NH One of them would have to be Miles Davis’ Sketches of Spain. I was in the studio when he and Gil Evans recorded this album, and I was most interested in the interaction between the musicians. What happened in the studio was ultimately very revealing, and deepened my appreciation for the music when I heard it. As I said earlier, I am mostly interested in letting the musicians speak, especially those who have either been forgotten or deserve more attention — Dave McKenna is an example who immediately comes to mind.
JJM Were there liner notes jobs you didn’t get that you wish you had?
NH I haven’t thought of it that way. I have turned down jobs simply because I can only write liner notes if I am enthusiastic about the music. Occasionally I receive test recordings from musicians I don’t even know, and I always tell them the same thing — let me call you back after I’ve heard it.
JJM Of performing live, a bass player once told you, “It is like going out there naked every night.” Can that be said of being a writer as well?
NH Not really, because a writer can always revise. It is possible to improvise as you write — particularly if you are writing fiction — but in terms of writing about music or other topics I cover like the courts and civil liberties, it is not the same because I am able to revise as I write. I never send in any copy until I have read it two or three times, and then the editors will go over it. So, writers don’t take nearly as many chances as a musician who is improvising at night.
JJM But, even after you revise, have there been times when you wished you could have incinerated a particular column, or gone back to rewrite it after it was published?
NH Because I have so many deadlines and so many different places where I write, if I think of something I should have said I just put it in another column.
JJM Charles Mingus once told you that “ a critic had written that I had never pinned myself down so that anyone could say, ‘This is Mingus.’ He doesn’t understand that I don’t want to be caught in any one groove.” How does a critic avoid being caught in a groove?
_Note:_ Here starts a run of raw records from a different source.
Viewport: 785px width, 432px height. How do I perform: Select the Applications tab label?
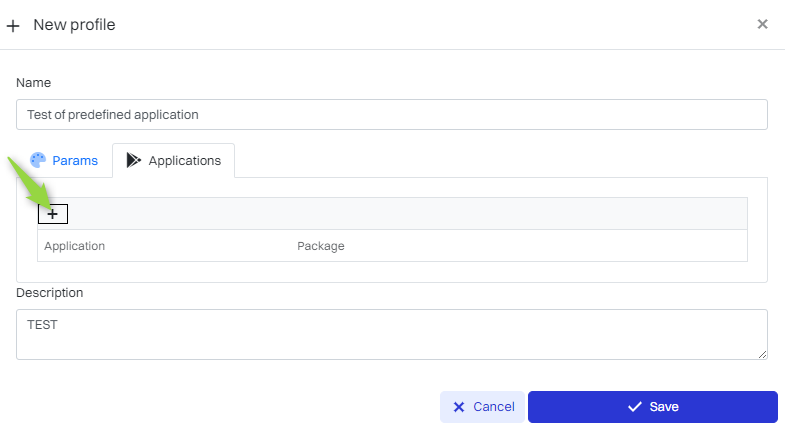184,160

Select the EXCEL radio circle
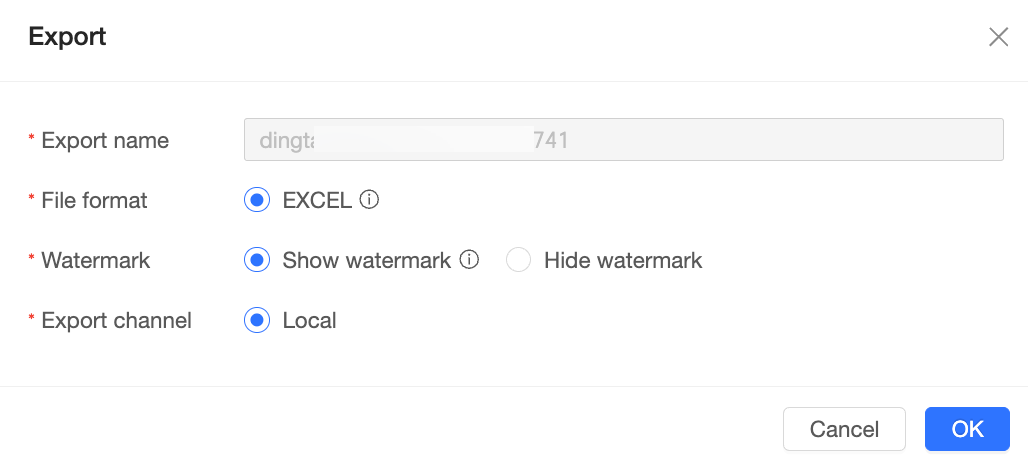[257, 200]
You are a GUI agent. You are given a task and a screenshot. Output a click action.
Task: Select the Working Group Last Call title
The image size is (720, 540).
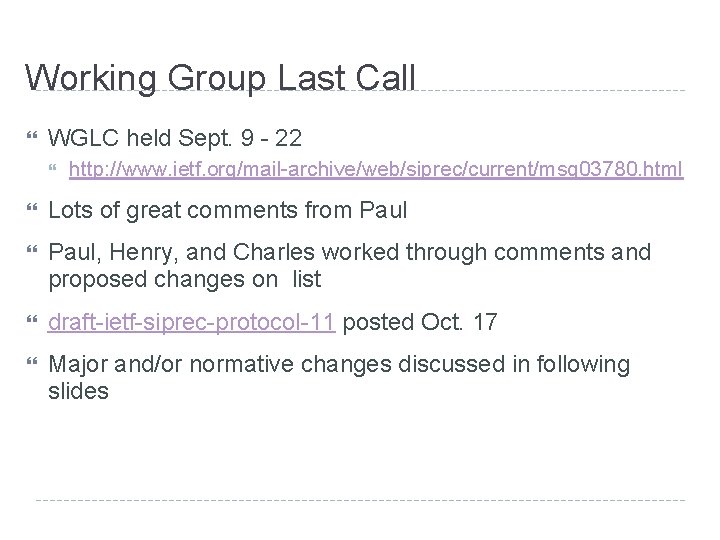[220, 78]
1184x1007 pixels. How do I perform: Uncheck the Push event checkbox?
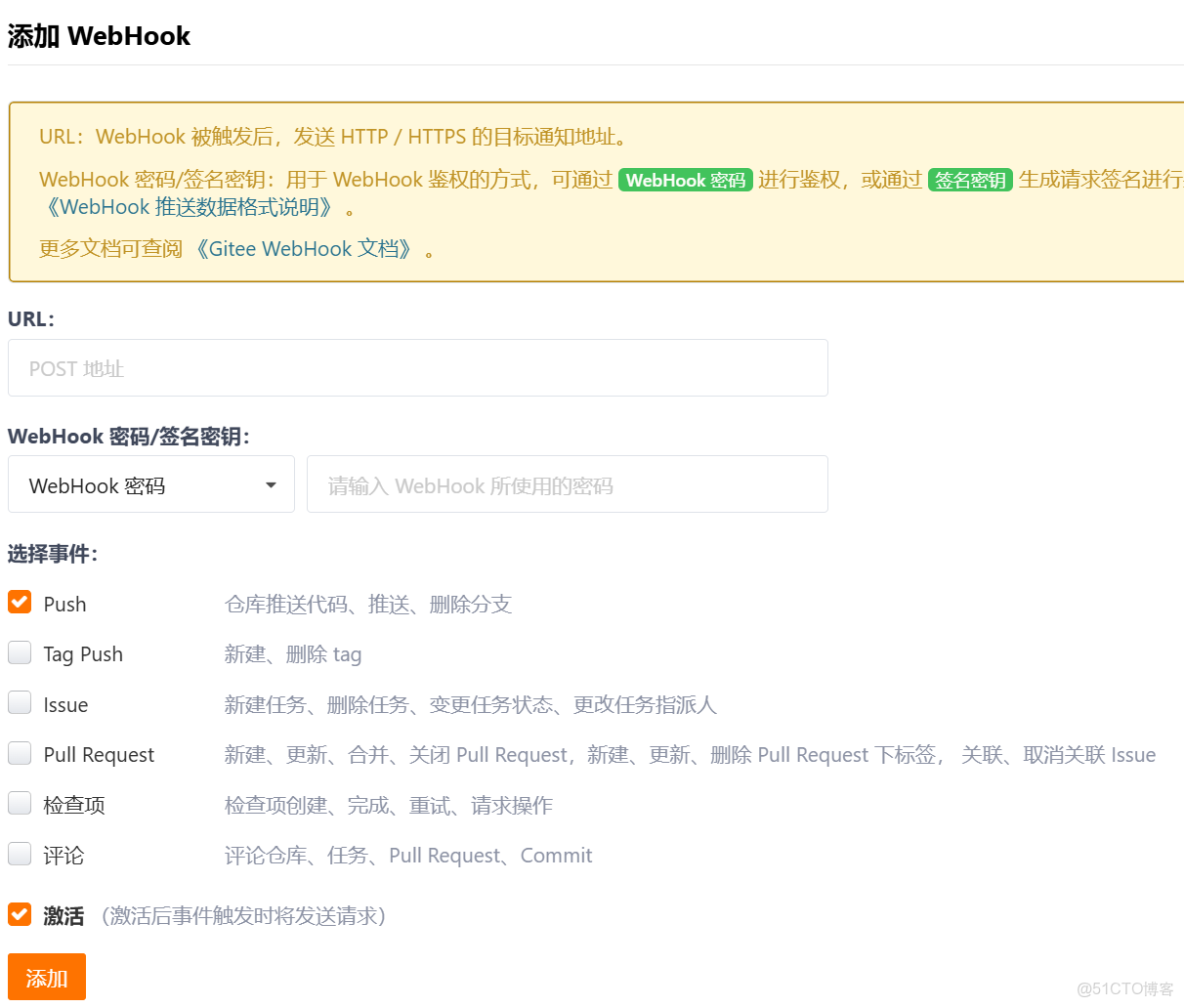coord(18,601)
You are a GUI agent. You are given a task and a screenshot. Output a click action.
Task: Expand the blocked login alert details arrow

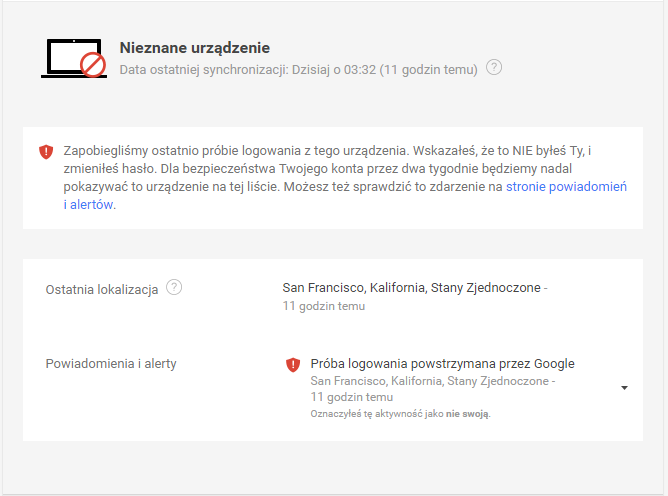click(624, 388)
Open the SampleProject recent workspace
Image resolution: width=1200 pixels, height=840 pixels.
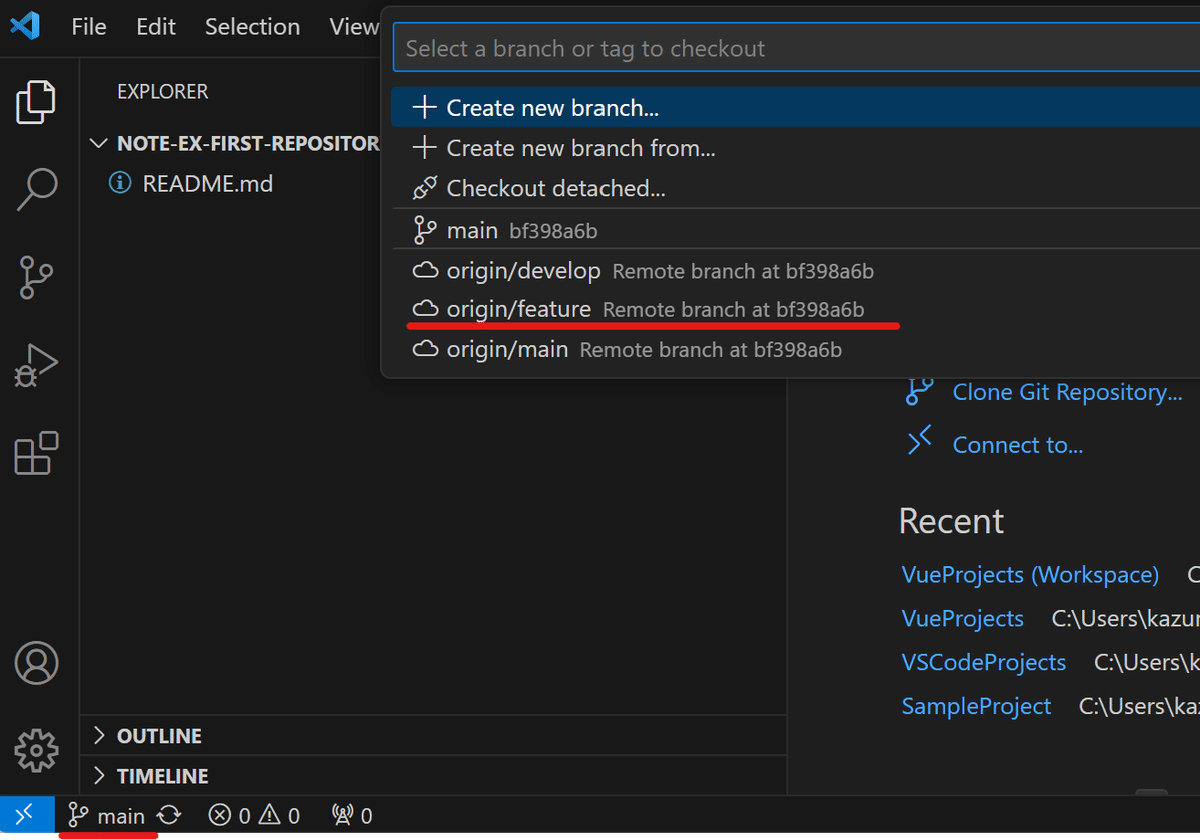click(976, 706)
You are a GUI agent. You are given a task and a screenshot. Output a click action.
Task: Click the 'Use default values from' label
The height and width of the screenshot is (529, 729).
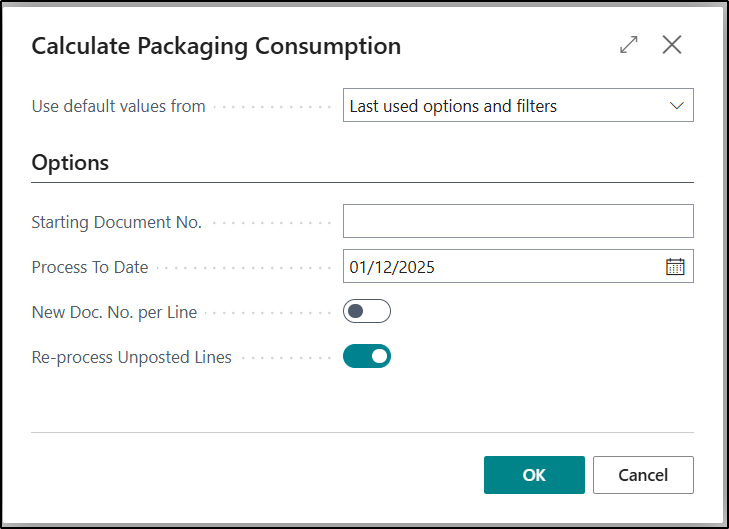pyautogui.click(x=119, y=106)
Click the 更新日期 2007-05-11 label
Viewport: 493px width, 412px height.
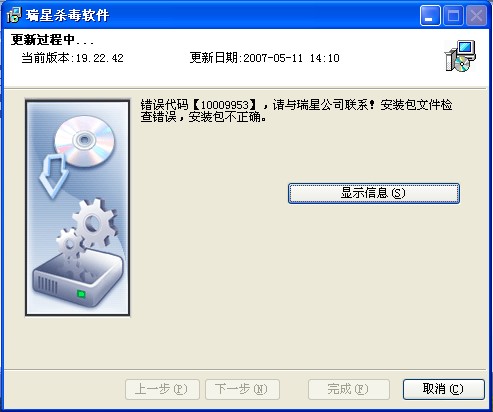click(x=265, y=58)
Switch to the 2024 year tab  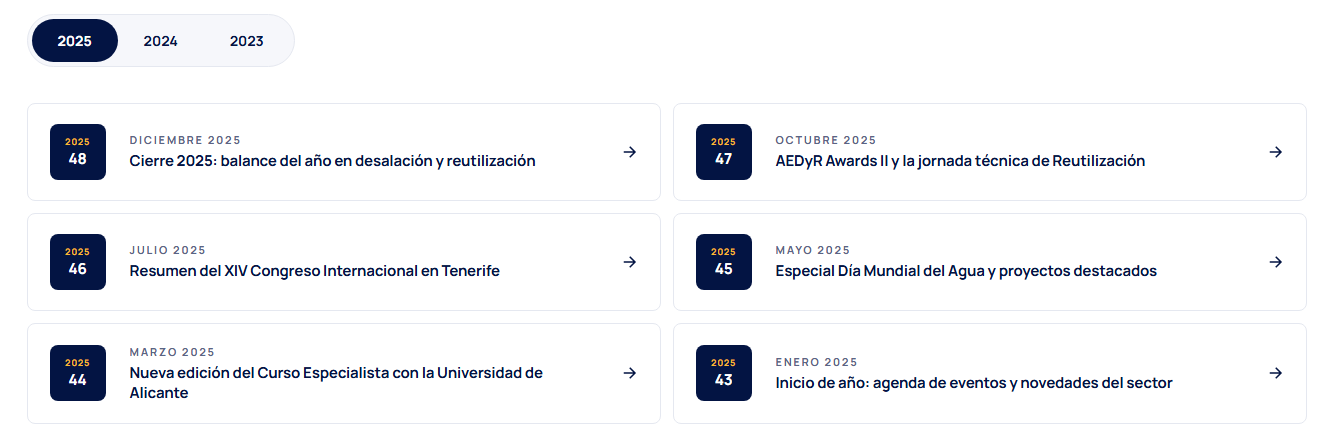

NH By taking each performance or recording as it comes. Whether it is on topics like politics or music, everybody has preset ideas. When I taught journalism, I would tell students that one of the things they needed to be very careful about is to watch what their preset is. I used to do a classical music show on a Boston radio station, and I never named the composer or the conductor or the other performers until after the recording was over. Often, people would listen to a piece and then call me and ask who the composer was, and Tchaikovsky-haters, for example, might be surprised to hear a piece of his that wasn’t so syrupy, and that it was something they liked.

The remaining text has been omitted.